* What to do:
Starting at the line with "You are a computer-use", return every line through the final one of the data, word for word. Pictures stay out.
═════ Material provided
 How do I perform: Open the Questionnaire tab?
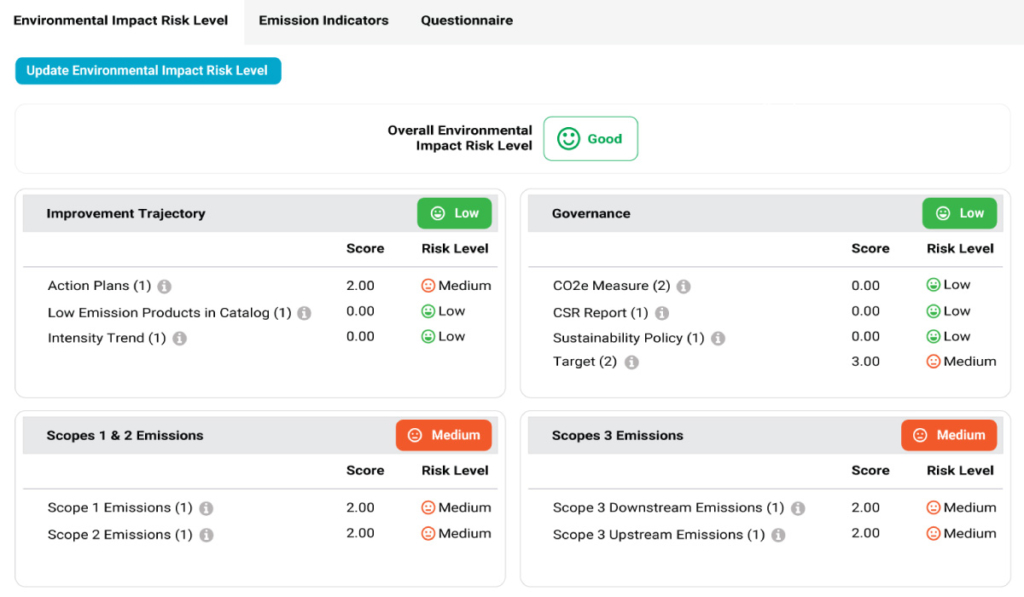(466, 21)
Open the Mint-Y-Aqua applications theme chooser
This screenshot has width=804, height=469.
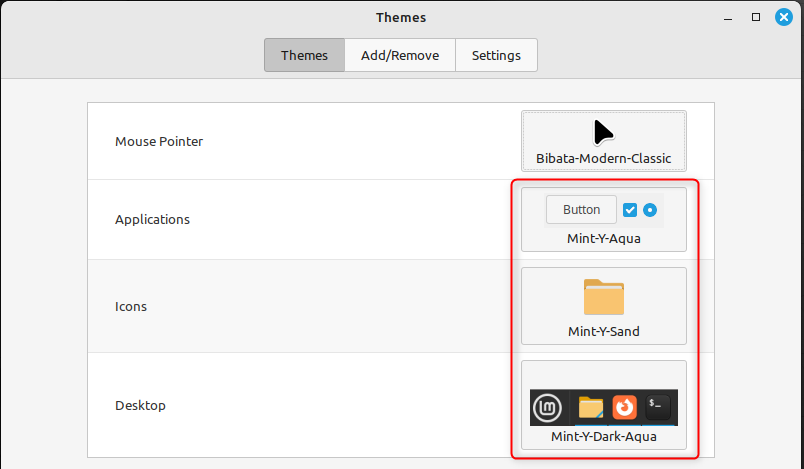[604, 219]
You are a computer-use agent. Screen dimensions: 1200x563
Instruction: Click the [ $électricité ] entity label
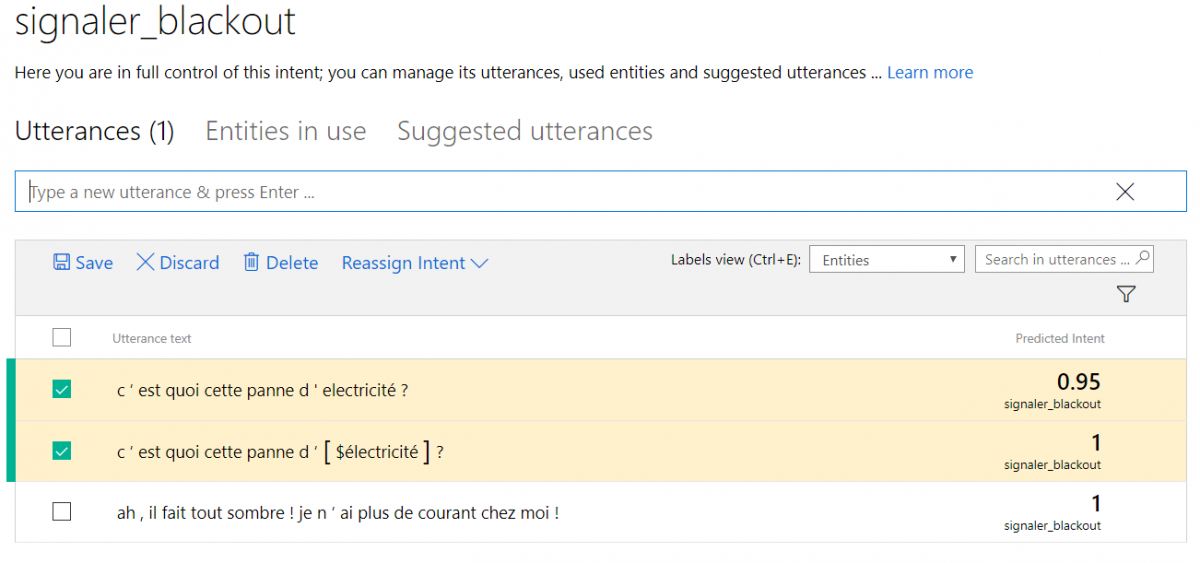376,452
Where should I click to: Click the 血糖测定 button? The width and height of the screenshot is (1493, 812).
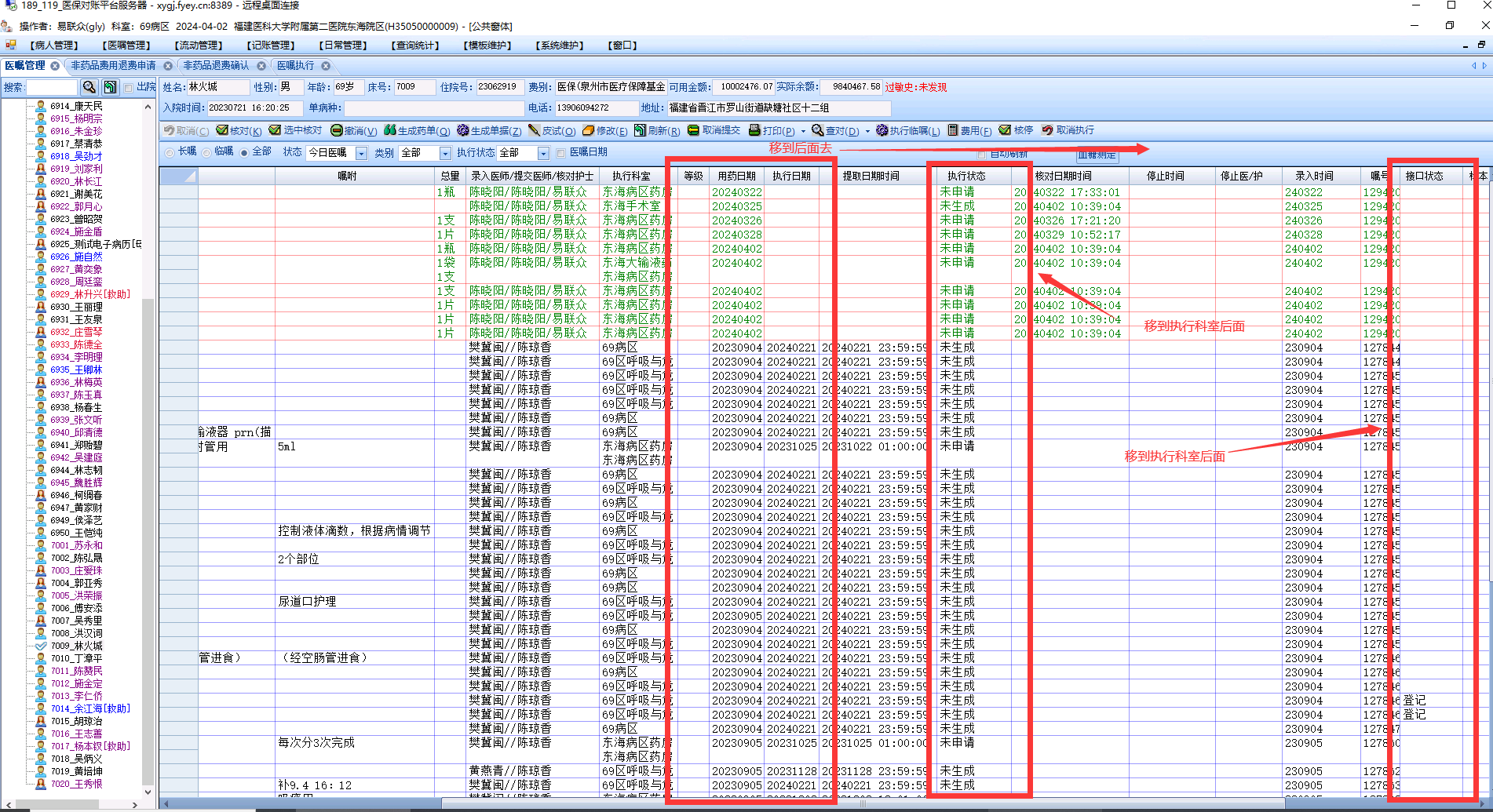[x=1097, y=155]
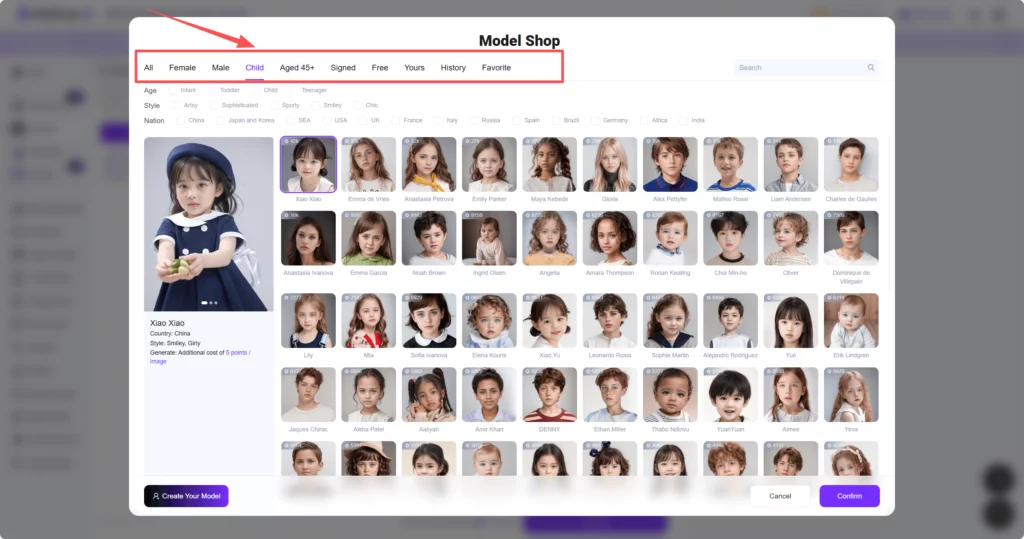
══════════
* Task solution:
You are a computer-use agent. Screen dimensions: 1200x563
Instruction: Click the [ $électricité ] entity label
376,452
Where should I click to: Click the 血糖测定 button? The width and height of the screenshot is (1493, 812).
[x=1097, y=155]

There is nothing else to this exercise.